Three European phase III trials of 5-FU/leucovorin with or without oxaliplatin showed a doubling or tripling of response rate and significant increases in progression-free survival, Dr. Rothenberg said, but this did not translate into an increase in overall survival. The US Food and Drug Administration (FDA) Oncologic Drugs Advisory Committee recommended in March 2000 against approval of oxaliplatin for first-line treatment of advanced colorectal cancer

"There is a requirement by the FDA that a therapy that adds toxicity must offset that toxicity with a tangible benefit to patients (ie, survival)," Dr. Rothenberg explained. "The committee also had knowledge of first-line irinotecan data, to be presented that same day, demonstrating a survival advantage in two phase III studies."

In analyzing why there was no improvement in survival despite improved time to progression, Dr. Rothenberg said that the trials might have been underpowered to detect a survival difference and might have been affected by subsequent therapy, including oxaliplatin that was administered to patients originally treated with 5-FU/leucovorin.

Shifted Strategy

At this point, the developer (Sanofi) shifted strategy to use of oxaliplatin as second-line treatment for patients whose disease had progressed despite treatment with irinotecan, fluorouracil, leucovorin (IFL). This indication received accelerated approved in August 2002.

A pivotal study in that application was a phase III trial comparing 5-FU/leucovorin to oxaliplatin and to FOLFOX4 (fluorouracil, leucovorin, oxaliplatin) in patients who had recurrent disease after IFL (see Table 1). A planned interim analysis conducted when 150 patients on each arm had at least 12 weeks of follow-up showed that confirmed response rate was 0% with 5-FU/leucovorin, 1% with oxaliplatin, and 9% with FOLFOX4 (P = .0002 for 5-FU/leucovorin vs FOLFOX4). "You need both 5-FU and oxaliplatin to get these results," Dr. Rothenberg said.

Median time to progression (TTP) was 2.7 months with 5-FU/leucovorin, 1.6 months with oxaliplatin alone, and 4.6 months with FOLFOX4 (P < .002 for 5-FU/leucovorin vs FOLFOX4). Data on survival and impact on tumor-related symptoms are expected in 2003.

Persistent, cumulative neuropathy occurs with this regimen (see Table 2). "This was an interim analysis and so may underestimate the incidence of this problem," Dr.
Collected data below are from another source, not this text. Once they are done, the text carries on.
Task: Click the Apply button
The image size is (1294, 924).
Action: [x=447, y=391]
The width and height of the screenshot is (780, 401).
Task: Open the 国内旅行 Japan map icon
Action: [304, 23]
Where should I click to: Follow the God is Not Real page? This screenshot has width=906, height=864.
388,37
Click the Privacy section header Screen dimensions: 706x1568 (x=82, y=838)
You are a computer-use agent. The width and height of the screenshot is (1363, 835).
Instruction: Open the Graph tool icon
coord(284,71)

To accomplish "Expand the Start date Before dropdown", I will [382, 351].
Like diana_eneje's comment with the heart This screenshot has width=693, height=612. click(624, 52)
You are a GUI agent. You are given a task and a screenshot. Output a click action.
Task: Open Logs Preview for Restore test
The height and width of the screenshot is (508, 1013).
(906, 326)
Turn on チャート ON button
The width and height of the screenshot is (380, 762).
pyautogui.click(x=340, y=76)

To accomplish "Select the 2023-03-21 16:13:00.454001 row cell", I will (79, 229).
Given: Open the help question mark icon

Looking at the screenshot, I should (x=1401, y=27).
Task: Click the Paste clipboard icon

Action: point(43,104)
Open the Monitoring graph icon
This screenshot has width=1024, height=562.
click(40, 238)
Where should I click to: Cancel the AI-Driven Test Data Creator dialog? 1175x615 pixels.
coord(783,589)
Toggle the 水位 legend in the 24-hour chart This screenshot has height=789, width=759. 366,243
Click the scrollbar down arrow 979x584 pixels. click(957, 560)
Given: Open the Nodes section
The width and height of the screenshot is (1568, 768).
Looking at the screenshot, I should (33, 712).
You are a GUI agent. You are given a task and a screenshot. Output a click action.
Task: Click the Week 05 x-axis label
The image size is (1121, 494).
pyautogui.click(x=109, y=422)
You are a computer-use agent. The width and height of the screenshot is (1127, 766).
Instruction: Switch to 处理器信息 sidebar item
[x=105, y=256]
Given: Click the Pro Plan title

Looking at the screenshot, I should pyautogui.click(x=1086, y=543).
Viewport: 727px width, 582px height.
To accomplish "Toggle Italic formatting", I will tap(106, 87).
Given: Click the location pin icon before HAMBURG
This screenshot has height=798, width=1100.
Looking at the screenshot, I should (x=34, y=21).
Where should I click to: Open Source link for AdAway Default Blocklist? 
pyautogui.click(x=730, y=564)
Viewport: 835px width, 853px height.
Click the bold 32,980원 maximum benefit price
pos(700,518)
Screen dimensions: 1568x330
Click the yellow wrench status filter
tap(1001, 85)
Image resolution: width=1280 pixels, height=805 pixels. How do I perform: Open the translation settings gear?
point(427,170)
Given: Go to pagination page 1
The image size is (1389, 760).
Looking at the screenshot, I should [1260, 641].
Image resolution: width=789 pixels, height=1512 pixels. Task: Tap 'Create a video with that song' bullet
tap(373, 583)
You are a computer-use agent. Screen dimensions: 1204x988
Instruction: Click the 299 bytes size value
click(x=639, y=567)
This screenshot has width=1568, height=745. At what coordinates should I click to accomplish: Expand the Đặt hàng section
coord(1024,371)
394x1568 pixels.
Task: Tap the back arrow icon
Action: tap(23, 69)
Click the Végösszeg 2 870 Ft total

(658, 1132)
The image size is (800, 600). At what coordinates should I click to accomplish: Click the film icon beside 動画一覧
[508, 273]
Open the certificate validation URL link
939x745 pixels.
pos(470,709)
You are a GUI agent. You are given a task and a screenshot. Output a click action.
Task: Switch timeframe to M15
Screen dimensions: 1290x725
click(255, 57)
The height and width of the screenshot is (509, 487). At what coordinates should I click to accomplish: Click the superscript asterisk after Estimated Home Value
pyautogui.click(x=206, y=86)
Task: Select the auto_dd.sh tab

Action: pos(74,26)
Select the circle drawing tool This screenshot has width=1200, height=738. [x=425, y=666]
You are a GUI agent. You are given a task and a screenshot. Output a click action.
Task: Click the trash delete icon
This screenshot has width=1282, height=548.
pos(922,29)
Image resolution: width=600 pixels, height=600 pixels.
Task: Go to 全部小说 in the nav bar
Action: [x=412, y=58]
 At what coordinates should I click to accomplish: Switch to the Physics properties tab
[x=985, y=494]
Rothenberg said.

"The combination of oxaliplatin, bolus and infusional 5-FU, and leucovorin (FOLFOX4) is superior to 5-FU/leucovorin as second-line therapy in patients with progressive disease after IFL. When added to 5-FU/leucovorin, oxaliplatin is associated with increased rates of nausea, diarrhea, neutropenia, and neurotoxicity, but these toxicities are predictable and manageable, and efforts to reduce or delay neurotoxicity are currently being tested in clinical trials.

Other New Developments

An intergroup trial (N9741) of first-line treatment of metastatic colorectal cancer showed 1-year survival of 58% with IFL vs 71% with FOLFOX4 and 65% with oxaliplatin/irinotecan, Dr. Rothenberg reported.

Sequence remains a consideration, but a phase III study of FOLFIRI (fluorouracil, leucovorin, oxaliplatin, see Table 3) followed by FOLFOX or vice versa showed no significant differences in response or overall survival. This study was conducted by Tournigand and colleagues and reported at the 2001 meeting of the American Society of Clinical Oncology (ASCO abstract 494).

"Median survival for both arms of this trial was the highest of any phase III trial reported in advanced colorectal cancer. We are now breaking the 20-month survival barrier in this disease," Dr. Rothenberg said.